Keep Developers Where They Are Most Productive
One of the biggest drains on developer productivity is context switching—the constant jumping between the ever-expanding suite of tools and platforms required to build and ship software. According to a Harvard Business Review study, the average digital worker switches between apps and websites nearly 1,200 times daily. Every interruption carries a cost. Research from the University of California indicates it takes roughly 23 minutes to fully regain focus after a single disruption, and worse, nearly 30% of interrupted tasks are never finished. This challenge of context switching is so central that it's woven into DORA, one of the most widely adopted frameworks for measuring software development performance.
As AI-driven organizations seek to empower employees to do more with less—going beyond simply providing access to large language models (LLMs)—new trends are taking shape. Jarrod Ruhland, a principal engineer at Brex, believes that "developers deliver their highest value when they stay focused within their integrated development environment (IDE)." Guided by this principle, he explored new methods to make this a reality, and Anthropic's new protocol might hold a key piece of the puzzle.
MCP: A Protocol to Bring Context to IDEs
AI-powered coding assistants, such as LLM-enhanced IDEs like Cursor, Copilot, and Windsurf, are fueling a developer renaissance, and their adoption rate is unprecedented. Cursor became the fastest-growing SaaS product in history, reaching $100 million in annual recurring revenue within a year of launch, while 70% of Fortune 500 companies now use Microsoft Copilot.
However, these assistants have traditionally been confined to the codebase context. While this helps developers write code faster, it doesn't address the broader problem of context switching. A new protocol aims to solve this: the Model Context Protocol (MCP). Launched by Anthropic in November 2024, MCP is an open standard designed to simplify integration between AI systems—especially LLM-based tools—and external data sources and applications. Its popularity is surging, with a 500% increase in new MCP servers over the past six months and an estimated 7 million downloads in June alone.
One of MCP's most impactful applications is its ability to connect AI coding assistants directly to the everyday tools developers use, streamlining workflows and dramatically cutting down on context switching.

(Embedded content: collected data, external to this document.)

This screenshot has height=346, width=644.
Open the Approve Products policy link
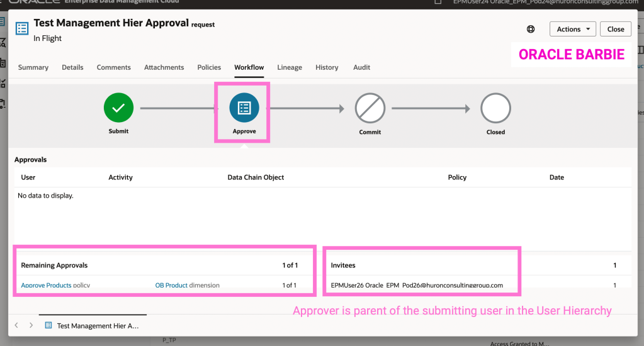click(x=46, y=285)
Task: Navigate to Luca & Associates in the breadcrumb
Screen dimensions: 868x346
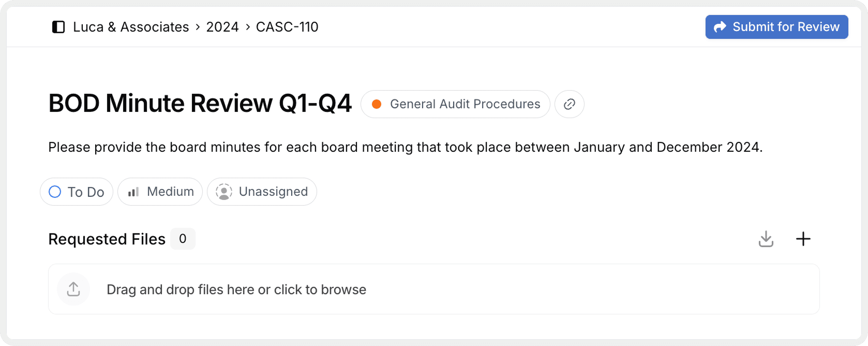Action: pos(131,27)
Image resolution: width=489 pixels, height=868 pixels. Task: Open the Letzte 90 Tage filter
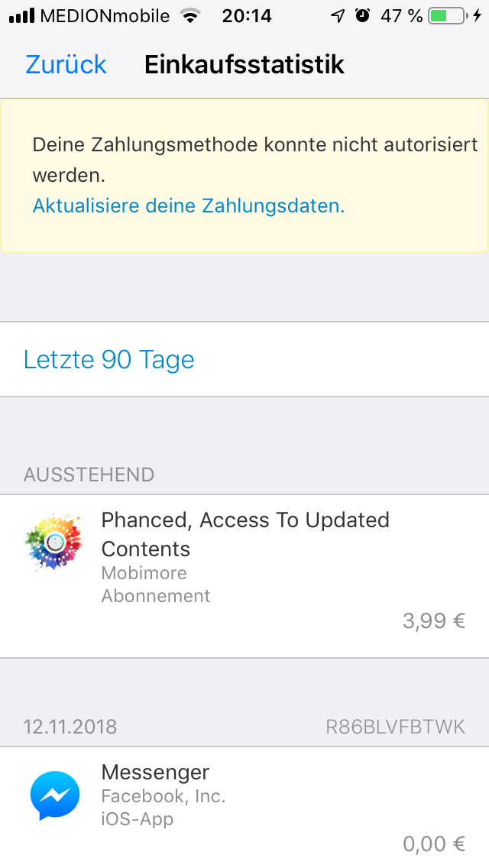[x=109, y=359]
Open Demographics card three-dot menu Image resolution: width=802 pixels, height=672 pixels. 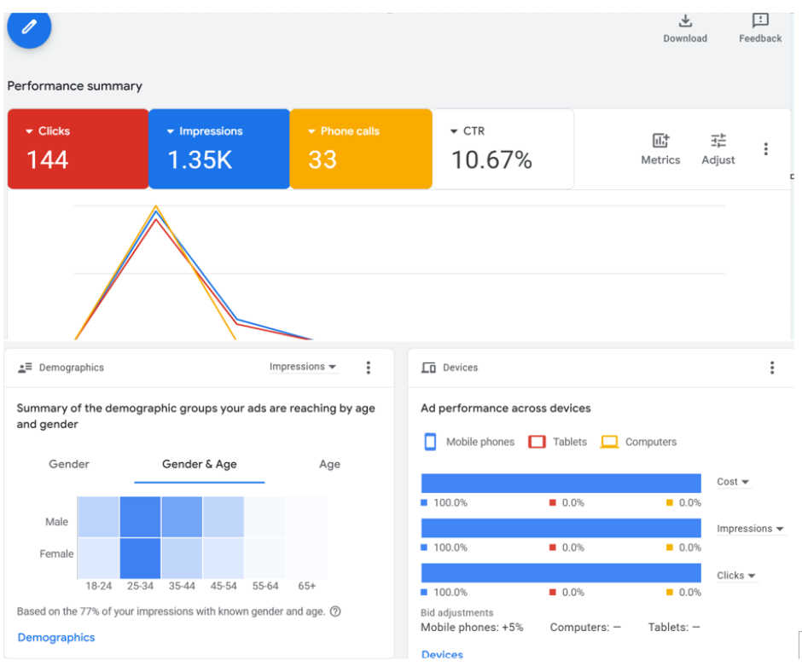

Consider feature development. Traditionally, this involves hopping between multiple systems: reading the ticket in a project tracker, reviewing a teammate's conversation for clarity, searching documentation for API specifics, and finally opening the IDE to start coding. Each step exists in a separate tab, forcing mental shifts that slow down progress.
With MCP and modern AI assistants like Anthropic's Claude, this entire process can unfold inside the code editor.
For example, implementing a feature entirely within a coding assistant could look like this:
- Pull in ticket details using a Linear MCP server;
- Surface relevant discussions using a Slack MCP server;
- Access the necessary documentation via a Glean MCP server;
- Write the feature by asking Cursor to generate the initial scaffolding.
The same approach applies to other engineering workflows. An incident response for site reliability engineers (SREs), for instance, might involve:
- Pulling incident details via a Rootly MCP server
- Retrieving trace data through a Sentry MCP server
- Importing observability metrics via a Chronosphere MCP server
- Resolving the bug by instructing Claude Desktop
Nothing New Under the Sun
We've seen this pattern before. Over the last decade, Slack revolutionized workplace productivity by becoming a central hub for hundreds of apps, allowing employees to manage diverse tasks without ever leaving the chat window. Slack's platform successfully reduced context switching in daily workflows.
Take Riot Games as an example. By integrating around 1,000 Slack apps, their engineers reported a 27% reduction in the time needed to test and iterate on code, identified new bugs 22% faster, and increased their feature launch rate by 24%. These gains were largely attributed to streamlined workflows and less friction from switching between tools.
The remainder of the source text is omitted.